- _GIVEN INSTRUCTION_
Render the records from the line with "Task: Select second variant dot on 混沌序幕" to the line with "Action: 492,595" as a two-column CSV with the headers request and answer: one row per record, each field quoted, and line breaks replaced by spaces. Leave the pictures out.

- _PROVIDED ENTRIES_
━━━━━━━━━━━━━━━━━━━━━━━━━━━━━━

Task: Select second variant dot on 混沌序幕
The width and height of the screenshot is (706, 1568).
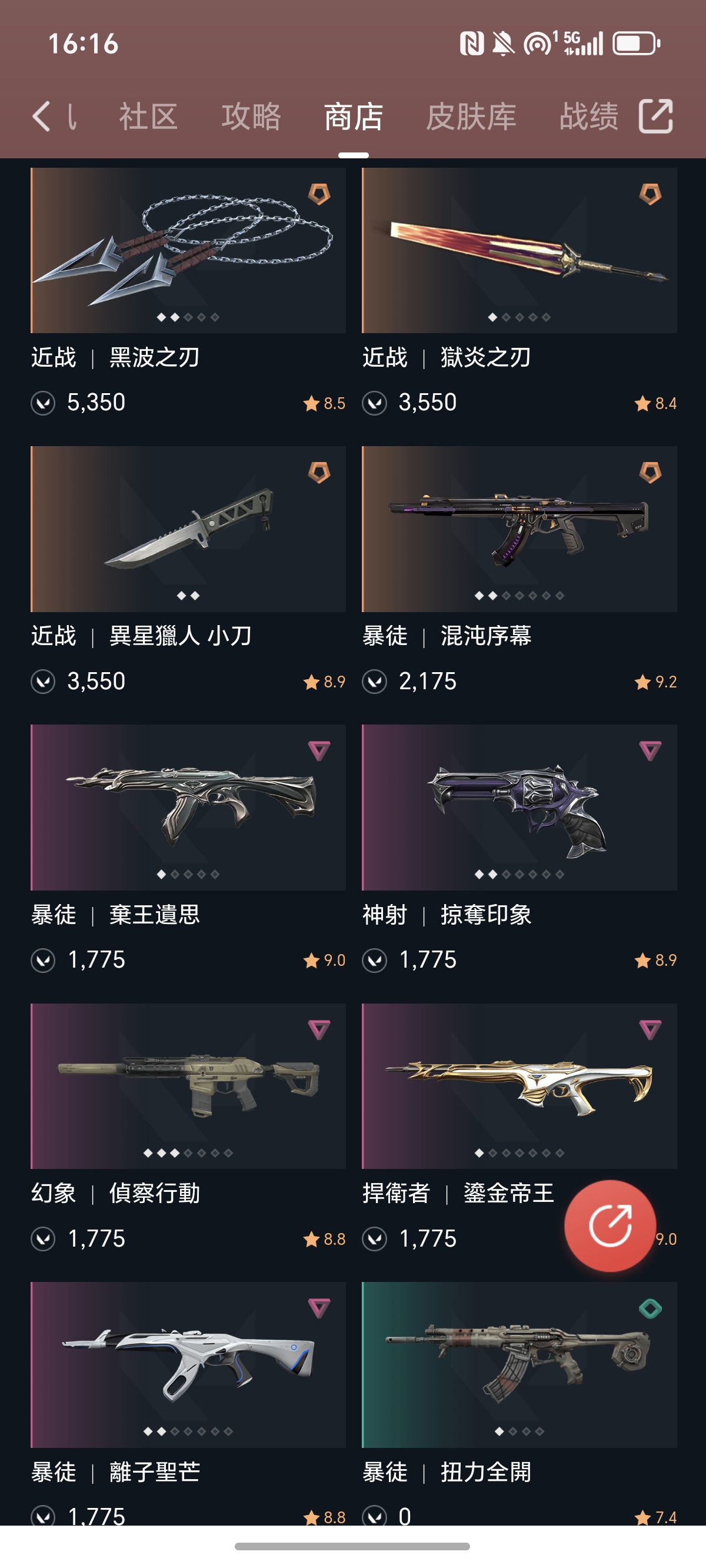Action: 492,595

━━━━━━━━━━━━━━━━━━━━━━━━━━━━━━

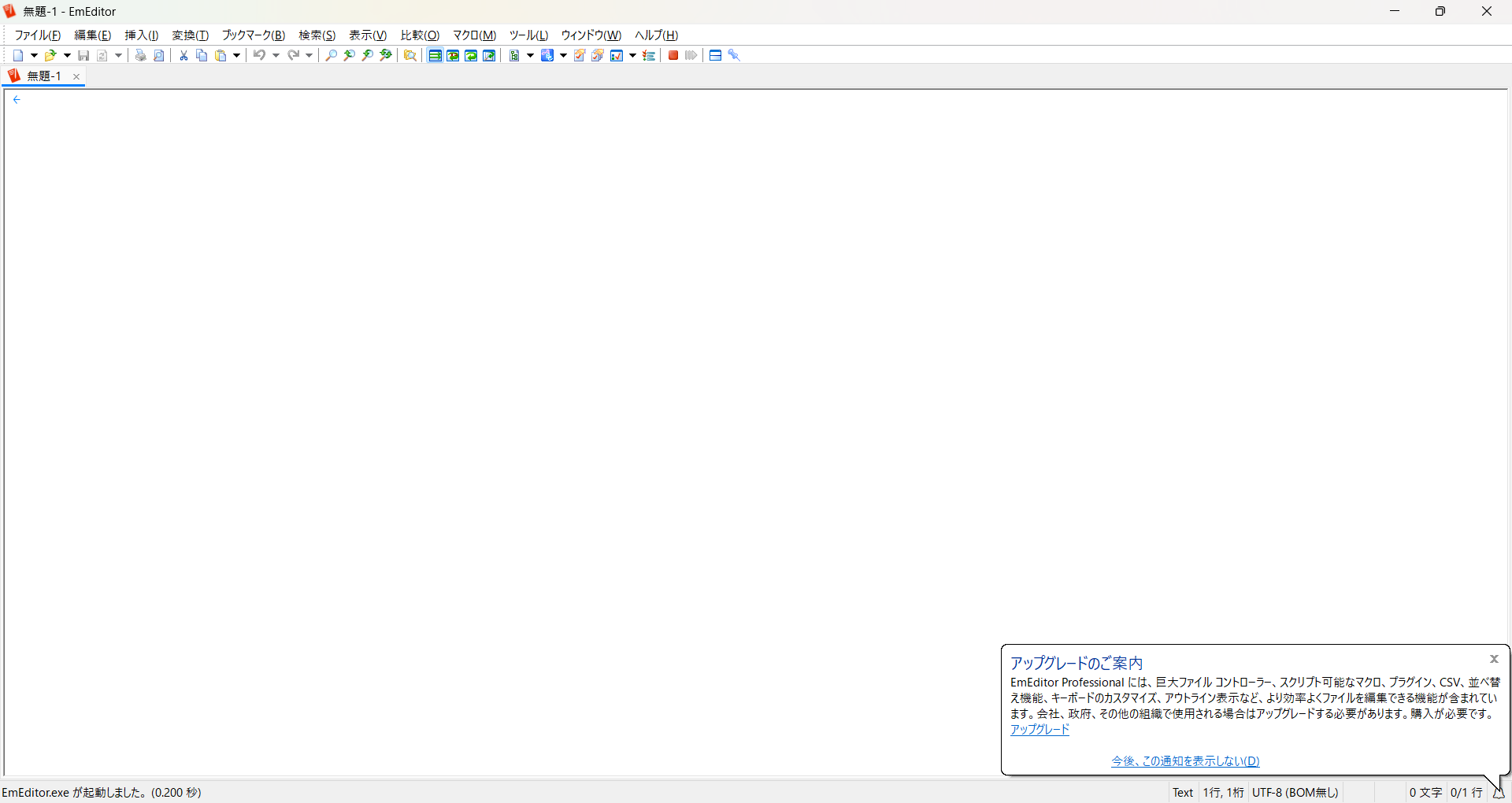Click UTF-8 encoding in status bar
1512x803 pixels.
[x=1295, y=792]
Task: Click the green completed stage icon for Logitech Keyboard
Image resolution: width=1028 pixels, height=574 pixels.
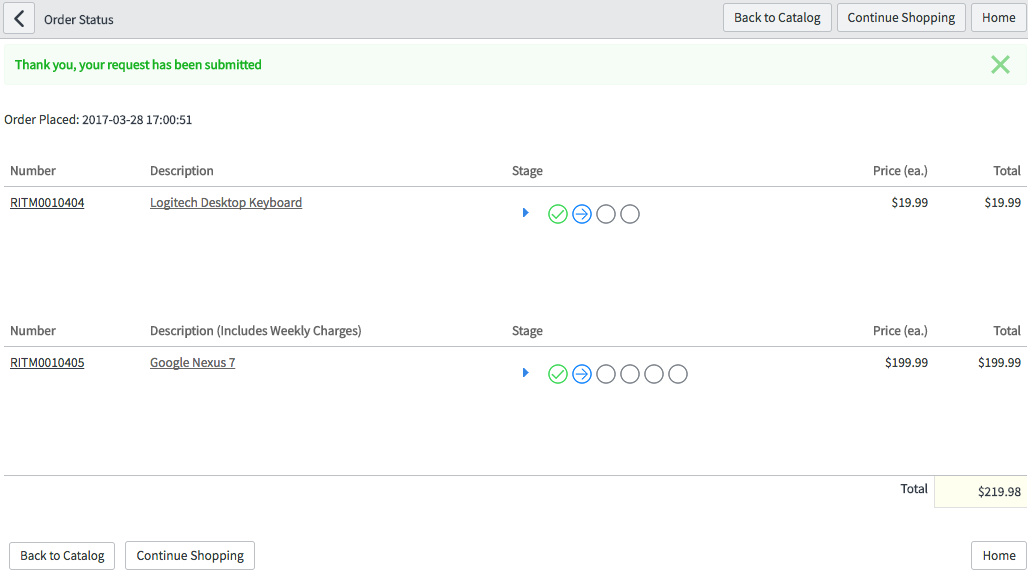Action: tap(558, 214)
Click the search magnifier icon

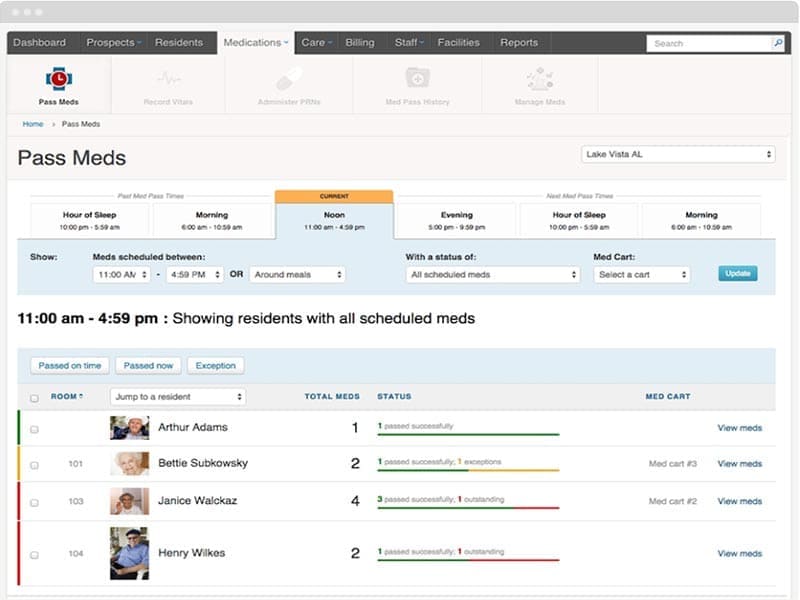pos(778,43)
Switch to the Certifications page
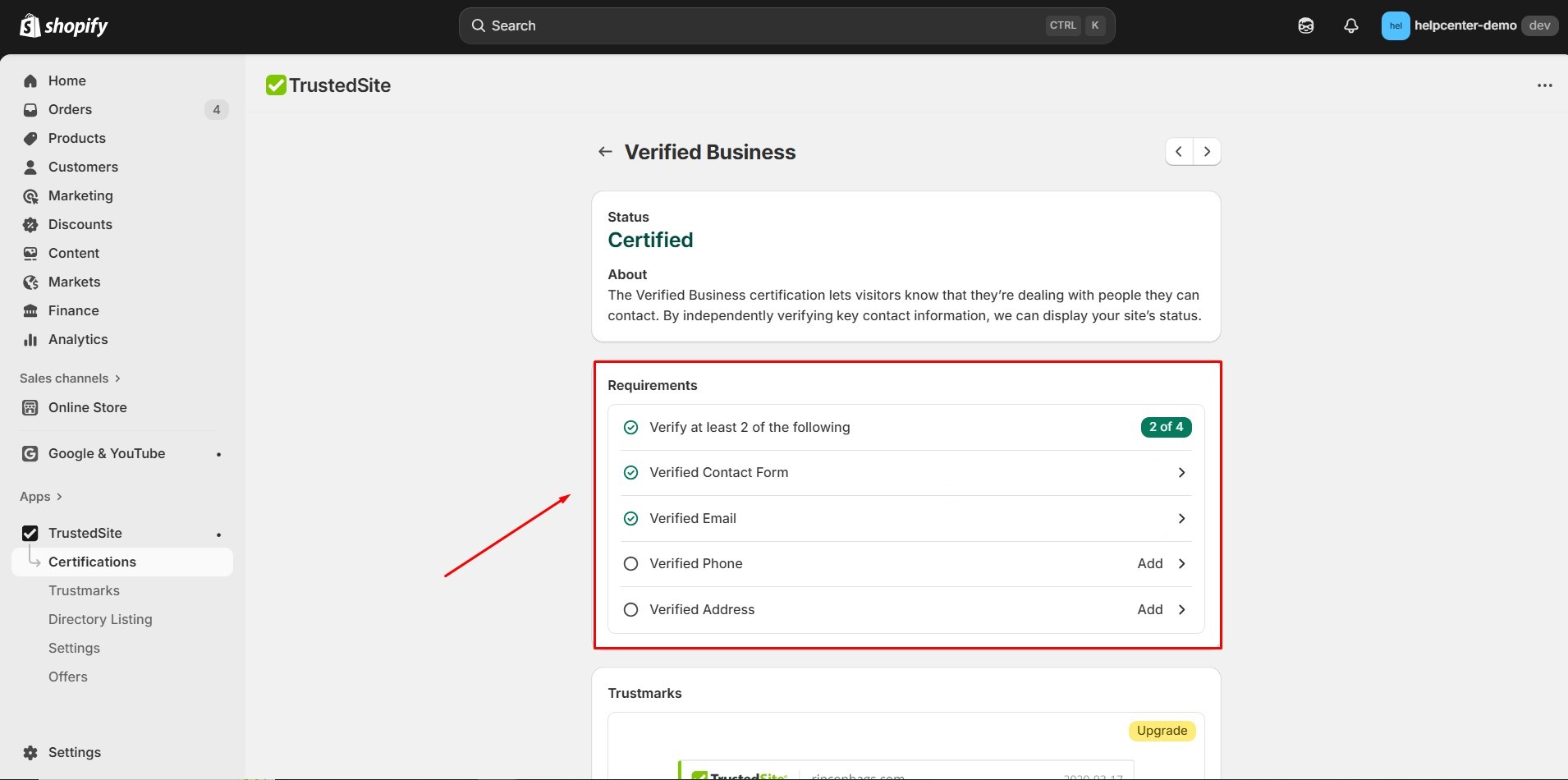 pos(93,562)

━━━━━━━━━━━━━━━━━━━━━━━━━━━━━━

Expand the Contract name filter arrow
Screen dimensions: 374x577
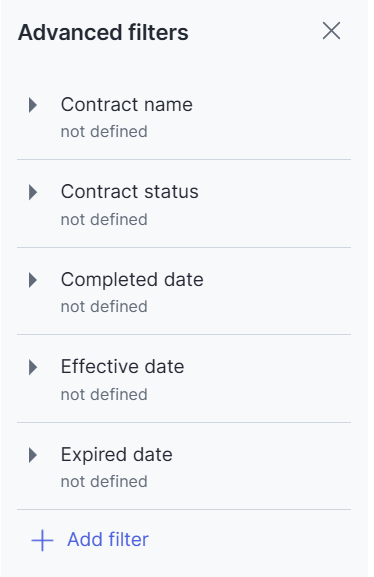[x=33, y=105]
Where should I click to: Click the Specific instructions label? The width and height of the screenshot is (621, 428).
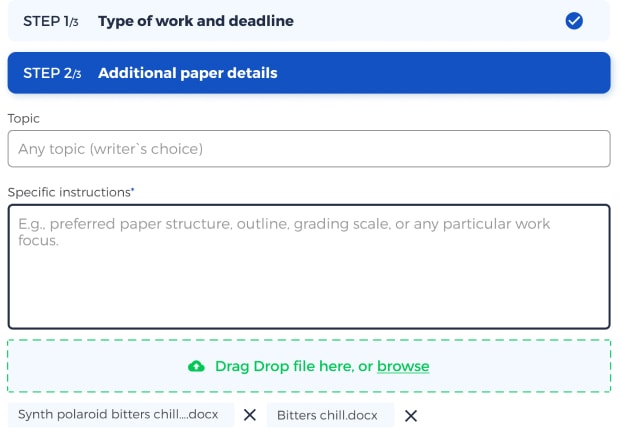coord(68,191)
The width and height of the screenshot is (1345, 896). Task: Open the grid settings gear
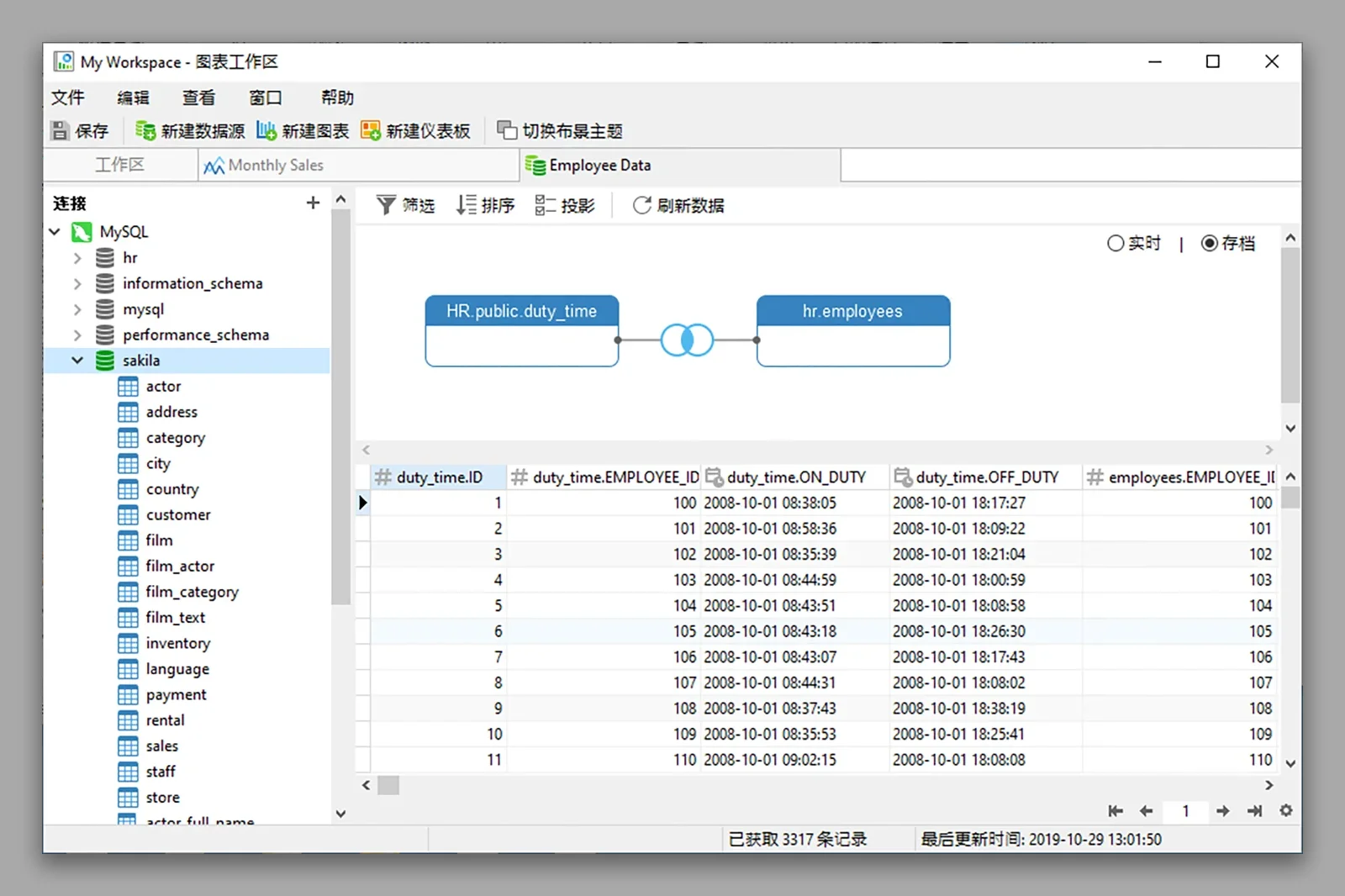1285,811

━━━━━━━━━━━━━━━━━━━━━━━━━━━━━━

- _RESPONSE BELOW_
request,answer
"Task: Select second variant dot on 混沌序幕 The width and height of the screenshot is (706, 1568).","Action: 492,595"